**TASK ITEM:** The response should be a faithful copy of every record, with nothing left out.
(SOURCE DATA)
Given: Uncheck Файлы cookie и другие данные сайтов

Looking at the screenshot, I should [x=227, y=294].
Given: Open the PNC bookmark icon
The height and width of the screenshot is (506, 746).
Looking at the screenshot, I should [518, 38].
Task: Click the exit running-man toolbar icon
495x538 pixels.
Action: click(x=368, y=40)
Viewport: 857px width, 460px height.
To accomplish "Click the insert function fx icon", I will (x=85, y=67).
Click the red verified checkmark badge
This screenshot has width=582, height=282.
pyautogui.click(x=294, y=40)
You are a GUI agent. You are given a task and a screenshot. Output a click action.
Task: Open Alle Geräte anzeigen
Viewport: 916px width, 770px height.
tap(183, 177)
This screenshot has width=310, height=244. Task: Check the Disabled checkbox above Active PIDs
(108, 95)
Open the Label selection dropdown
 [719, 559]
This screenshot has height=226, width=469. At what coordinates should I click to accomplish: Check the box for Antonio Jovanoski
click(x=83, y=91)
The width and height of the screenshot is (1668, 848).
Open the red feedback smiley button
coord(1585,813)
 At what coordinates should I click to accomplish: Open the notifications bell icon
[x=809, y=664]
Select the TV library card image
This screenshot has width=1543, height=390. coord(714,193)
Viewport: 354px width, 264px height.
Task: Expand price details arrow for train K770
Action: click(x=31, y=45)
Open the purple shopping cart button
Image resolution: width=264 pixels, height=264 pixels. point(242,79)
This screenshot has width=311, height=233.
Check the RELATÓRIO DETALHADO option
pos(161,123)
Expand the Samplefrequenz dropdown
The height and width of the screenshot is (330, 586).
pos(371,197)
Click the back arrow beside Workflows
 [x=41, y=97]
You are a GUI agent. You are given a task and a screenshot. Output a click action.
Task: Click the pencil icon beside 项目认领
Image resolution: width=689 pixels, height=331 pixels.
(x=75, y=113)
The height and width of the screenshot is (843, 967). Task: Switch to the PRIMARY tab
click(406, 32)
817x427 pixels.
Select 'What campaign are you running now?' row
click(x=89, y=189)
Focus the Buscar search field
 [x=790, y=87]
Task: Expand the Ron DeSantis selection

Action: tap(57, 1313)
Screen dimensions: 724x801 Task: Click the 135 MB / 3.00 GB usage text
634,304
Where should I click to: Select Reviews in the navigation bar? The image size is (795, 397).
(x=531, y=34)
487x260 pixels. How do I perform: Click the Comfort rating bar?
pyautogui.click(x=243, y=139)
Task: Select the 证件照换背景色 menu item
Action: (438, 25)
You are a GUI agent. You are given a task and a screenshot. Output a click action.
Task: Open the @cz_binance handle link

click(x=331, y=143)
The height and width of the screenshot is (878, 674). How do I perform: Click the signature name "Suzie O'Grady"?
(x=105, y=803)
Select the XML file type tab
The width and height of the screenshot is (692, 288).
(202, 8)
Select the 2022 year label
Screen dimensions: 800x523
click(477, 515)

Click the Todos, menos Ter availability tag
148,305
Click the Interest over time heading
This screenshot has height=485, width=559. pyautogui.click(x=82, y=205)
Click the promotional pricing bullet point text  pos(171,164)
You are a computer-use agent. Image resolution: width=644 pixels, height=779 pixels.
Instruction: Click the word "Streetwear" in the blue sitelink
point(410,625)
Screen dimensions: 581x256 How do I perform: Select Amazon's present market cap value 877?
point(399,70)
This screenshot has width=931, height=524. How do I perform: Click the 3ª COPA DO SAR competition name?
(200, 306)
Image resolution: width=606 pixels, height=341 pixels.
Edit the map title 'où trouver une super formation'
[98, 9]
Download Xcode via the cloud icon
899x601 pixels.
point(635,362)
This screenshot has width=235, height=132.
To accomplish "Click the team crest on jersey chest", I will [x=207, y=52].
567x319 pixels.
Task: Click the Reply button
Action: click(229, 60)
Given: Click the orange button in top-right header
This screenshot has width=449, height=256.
(End SOURCE DATA)
**REPLY TO THE EXERCISE:**
Given: Uncheck Файлы cookie и другие данные сайтов

Looking at the screenshot, I should [x=227, y=294].
Given: Open the PNC bookmark icon
The height and width of the screenshot is (506, 746).
Looking at the screenshot, I should [518, 38].
Task: Click the exit running-man toolbar icon
495x538 pixels.
Action: click(x=368, y=40)
Viewport: 857px width, 460px height.
To accomplish "Click the insert function fx icon", I will (x=85, y=67).
Click the red verified checkmark badge
This screenshot has width=582, height=282.
pyautogui.click(x=294, y=40)
You are a GUI agent. You are given a task and a screenshot. Output a click action.
Task: Open Alle Geräte anzeigen
Viewport: 916px width, 770px height.
tap(183, 177)
This screenshot has width=310, height=244. Task: Check the Disabled checkbox above Active PIDs
(108, 95)
Open the Label selection dropdown
 [719, 559]
This screenshot has height=226, width=469. At what coordinates should I click to accomplish: Check the box for Antonio Jovanoski
click(x=83, y=91)
The width and height of the screenshot is (1668, 848).
Open the red feedback smiley button
coord(1585,813)
 At what coordinates should I click to accomplish: Open the notifications bell icon
[x=809, y=664]
Select the TV library card image
This screenshot has width=1543, height=390. coord(714,193)
Viewport: 354px width, 264px height.
Task: Expand price details arrow for train K770
Action: click(x=31, y=45)
Open the purple shopping cart button
Image resolution: width=264 pixels, height=264 pixels. point(242,79)
This screenshot has width=311, height=233.
Check the RELATÓRIO DETALHADO option
pos(161,123)
Expand the Samplefrequenz dropdown
The height and width of the screenshot is (330, 586).
pos(371,197)
Click the back arrow beside Workflows
 [x=41, y=97]
You are a GUI agent. You are given a task and a screenshot. Output a click action.
Task: Click the pencil icon beside 项目认领
Image resolution: width=689 pixels, height=331 pixels.
(x=75, y=113)
The height and width of the screenshot is (843, 967). Task: Switch to the PRIMARY tab
click(406, 32)
817x427 pixels.
Select 'What campaign are you running now?' row
click(x=89, y=189)
Focus the Buscar search field
 [x=790, y=87]
Task: Expand the Ron DeSantis selection

Action: tap(57, 1313)
Screen dimensions: 724x801 Task: Click the 135 MB / 3.00 GB usage text
634,304
Where should I click to: Select Reviews in the navigation bar? The image size is (795, 397).
(x=531, y=34)
487x260 pixels. How do I perform: Click the Comfort rating bar?
pyautogui.click(x=243, y=139)
Task: Select the 证件照换背景色 menu item
Action: (438, 25)
You are a GUI agent. You are given a task and a screenshot. Output a click action.
Task: Open the @cz_binance handle link

click(x=331, y=143)
The height and width of the screenshot is (878, 674). How do I perform: Click the signature name "Suzie O'Grady"?
(x=105, y=803)
Select the XML file type tab
The width and height of the screenshot is (692, 288).
(202, 8)
Select the 2022 year label
Screen dimensions: 800x523
click(477, 515)

Click the Todos, menos Ter availability tag
148,305
Click the Interest over time heading
This screenshot has height=485, width=559. pyautogui.click(x=82, y=205)
Click the promotional pricing bullet point text  pos(171,164)
You are a computer-use agent. Image resolution: width=644 pixels, height=779 pixels.
Instruction: Click the word "Streetwear" in the blue sitelink
point(410,625)
Screen dimensions: 581x256 How do I perform: Select Amazon's present market cap value 877?
point(399,70)
This screenshot has width=931, height=524. How do I perform: Click the 3ª COPA DO SAR competition name?
(200, 306)
Image resolution: width=606 pixels, height=341 pixels.
Edit the map title 'où trouver une super formation'
[98, 9]
Download Xcode via the cloud icon
899x601 pixels.
point(635,362)
This screenshot has width=235, height=132.
To accomplish "Click the team crest on jersey chest", I will [x=207, y=52].
567x319 pixels.
Task: Click the Reply button
Action: click(229, 60)
Given: Click the orange button in top-right header
This screenshot has width=449, height=256.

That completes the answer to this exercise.